150 ДЖОНУ ФОРСТЕРУ

Неаполь,

11 февраля 1845 г.



…Простой народ живет здесь в ужасающей нищете. Боюсь, обычное представление о живописности так тесно связано с неизбывным горем и унижением, что с течением времени придется придумывать новую живописность. За исключением Фонди, ничего грязнее Неаполя мне видеть не приходилось. Не знаю, с чем и сравнить улицы, где живут лаццарони. Помните мой любимый хлев вблизи Бродстэрса? Так, пожалуй, эти улочки больше всего напоминают мне скопление таких вот хлевов… Чего бы я не дал, чтобы вы могли увидеть лаццарони такими, каковы они на самом деле: это всего лишь убогие, униженные, несчастные животные, покрытые насекомыми; огородные пугала, ленивые, трусливые, безобразные, роющиеся в мусоре! А какие темные графы и более чем сомнительные графини, шулера и олухи — так называемый свет! И эти бесконечные нищие кварталы, населенные жалкими бедняками, — по сравнению с ними Сэффронхилл и Борроминд кажутся оплотом респектабельности, что не мешает английским лордам и леди находить их весьма живописными, — тем самым лордам и леди, для которых английская нищета представляется гнуснейшей, позорнейшей и вульгарнейшей вещью. Там мне часто приходило в голову, что для писателя вернейший способ обрести бессмертие — это убить свой язык: тогда он немедленно становится «приятным собеседником». А здесь я частенько думаю вот что: «Что бы вы сказали этим людям, миледи и милорд, если бы они выражались на излюбленном жаргоне ваших собственных «низших сословий»?»

Теккерей хвалит итальянцев за то, что они добры к животным. Пожалуй, не найти страны, где бы их так невыносимо мучили. Это видишь повсюду…

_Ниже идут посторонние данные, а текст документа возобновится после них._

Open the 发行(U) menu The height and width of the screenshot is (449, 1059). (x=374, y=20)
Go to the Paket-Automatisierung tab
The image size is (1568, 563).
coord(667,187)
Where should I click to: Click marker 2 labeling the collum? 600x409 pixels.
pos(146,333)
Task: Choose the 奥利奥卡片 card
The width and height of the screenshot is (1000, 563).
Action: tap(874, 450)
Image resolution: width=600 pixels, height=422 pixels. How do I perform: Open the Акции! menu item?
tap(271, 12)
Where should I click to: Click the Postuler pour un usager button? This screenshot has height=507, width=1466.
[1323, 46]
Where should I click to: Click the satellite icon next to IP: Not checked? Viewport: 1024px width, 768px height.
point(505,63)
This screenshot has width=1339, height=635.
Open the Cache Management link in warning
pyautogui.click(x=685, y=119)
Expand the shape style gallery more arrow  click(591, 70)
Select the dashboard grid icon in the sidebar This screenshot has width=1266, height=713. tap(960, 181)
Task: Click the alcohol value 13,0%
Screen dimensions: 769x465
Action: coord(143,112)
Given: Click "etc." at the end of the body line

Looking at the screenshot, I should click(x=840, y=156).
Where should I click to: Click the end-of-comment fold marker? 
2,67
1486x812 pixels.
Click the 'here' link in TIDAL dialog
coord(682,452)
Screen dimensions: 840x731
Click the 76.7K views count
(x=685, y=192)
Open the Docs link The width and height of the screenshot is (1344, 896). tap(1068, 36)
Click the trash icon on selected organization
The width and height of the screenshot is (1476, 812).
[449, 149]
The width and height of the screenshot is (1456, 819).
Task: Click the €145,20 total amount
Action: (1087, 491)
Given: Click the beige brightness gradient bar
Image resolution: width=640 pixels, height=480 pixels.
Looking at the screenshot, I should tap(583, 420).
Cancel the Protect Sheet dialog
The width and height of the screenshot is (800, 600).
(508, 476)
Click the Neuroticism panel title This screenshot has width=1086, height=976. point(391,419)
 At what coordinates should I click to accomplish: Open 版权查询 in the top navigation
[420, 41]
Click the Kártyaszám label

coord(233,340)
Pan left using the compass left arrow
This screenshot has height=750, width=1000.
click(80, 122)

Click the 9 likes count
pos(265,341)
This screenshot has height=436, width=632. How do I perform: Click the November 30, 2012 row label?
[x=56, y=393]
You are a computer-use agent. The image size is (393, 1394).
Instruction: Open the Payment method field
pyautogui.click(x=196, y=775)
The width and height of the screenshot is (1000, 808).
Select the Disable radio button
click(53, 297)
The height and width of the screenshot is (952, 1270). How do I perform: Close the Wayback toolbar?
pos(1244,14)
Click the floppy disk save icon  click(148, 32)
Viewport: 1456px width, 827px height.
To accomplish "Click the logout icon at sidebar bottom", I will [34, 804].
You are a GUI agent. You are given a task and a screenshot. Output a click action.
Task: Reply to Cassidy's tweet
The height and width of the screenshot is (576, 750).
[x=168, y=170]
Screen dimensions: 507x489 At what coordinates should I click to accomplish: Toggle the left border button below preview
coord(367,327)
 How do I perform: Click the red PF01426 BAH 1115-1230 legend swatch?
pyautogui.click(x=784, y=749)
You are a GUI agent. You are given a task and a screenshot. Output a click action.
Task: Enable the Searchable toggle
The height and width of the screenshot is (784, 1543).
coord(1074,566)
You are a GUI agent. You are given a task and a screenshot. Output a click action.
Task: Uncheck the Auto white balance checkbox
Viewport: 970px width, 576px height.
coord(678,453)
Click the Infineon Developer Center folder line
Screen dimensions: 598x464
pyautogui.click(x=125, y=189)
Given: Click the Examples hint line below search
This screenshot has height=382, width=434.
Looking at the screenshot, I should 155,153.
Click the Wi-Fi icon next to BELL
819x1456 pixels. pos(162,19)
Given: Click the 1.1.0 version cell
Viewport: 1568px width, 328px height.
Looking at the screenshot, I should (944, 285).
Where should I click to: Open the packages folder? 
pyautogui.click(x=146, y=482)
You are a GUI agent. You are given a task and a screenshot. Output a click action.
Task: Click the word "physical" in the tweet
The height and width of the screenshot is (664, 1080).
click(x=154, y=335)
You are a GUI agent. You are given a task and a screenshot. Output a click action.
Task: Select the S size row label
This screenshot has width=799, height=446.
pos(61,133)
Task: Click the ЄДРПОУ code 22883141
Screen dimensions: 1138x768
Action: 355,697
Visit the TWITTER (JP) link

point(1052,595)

В Неаполе кладбище бедняков представляет собой огромный мощеный двор, в котором находится триста шестьдесят пять ям — каждая плотно закрыта каменной плитой. В течение года еженощно одна из этих ям по очереди открывается, и в нее сбрасываются тела умерших бедняков, собранные в городе и доставленные сюда на повозке (вроде той, о которой я писал вам из Рима). Затем туда льется известь, и яма вновь закрывается плитой до будущего года, после чего все начинается сначала. Каждую ночь вскрывается яма, и каждую ночь ее вновь закрывают на целый год. Повозка снабжена красным фонарем, и часов в десять вечера видно, как она мелькает по неаполитанским улицам, останавливаясь у дверей больниц, тюрем и тому подобных заведений, чтобы пополнить свой груз, а затем отправляется дальше. Рядом с новым кладбищем (очень красивым, содержащимся в полном порядке и во всех отношениях превосходящим Пер-Лашез) находится другой такой же двор, хотя и поменьше. В Неаполе покойников носят по улицам в открытых носилках, которые иногда устанавливаются в чем-то вроде паланкина, обтянутого багряной с золотом тканью. Выставлять мертвецов напоказ характерно не только для этой части Италии; так, на пути между Римом и Генуей нам встретилась похоронная процессия, провожавшая тело женщины, покойница была одета в свое обычное платье, и я (глядя на нее с высоких козел дорожной кареты) готов был поверить, что она живая и просто отдыхает на своем ложе. Шедший рядом с ней священник пел очень громко — и так же скверно, как обычно поют все священники. Шум был невообразимый…


Загрузка...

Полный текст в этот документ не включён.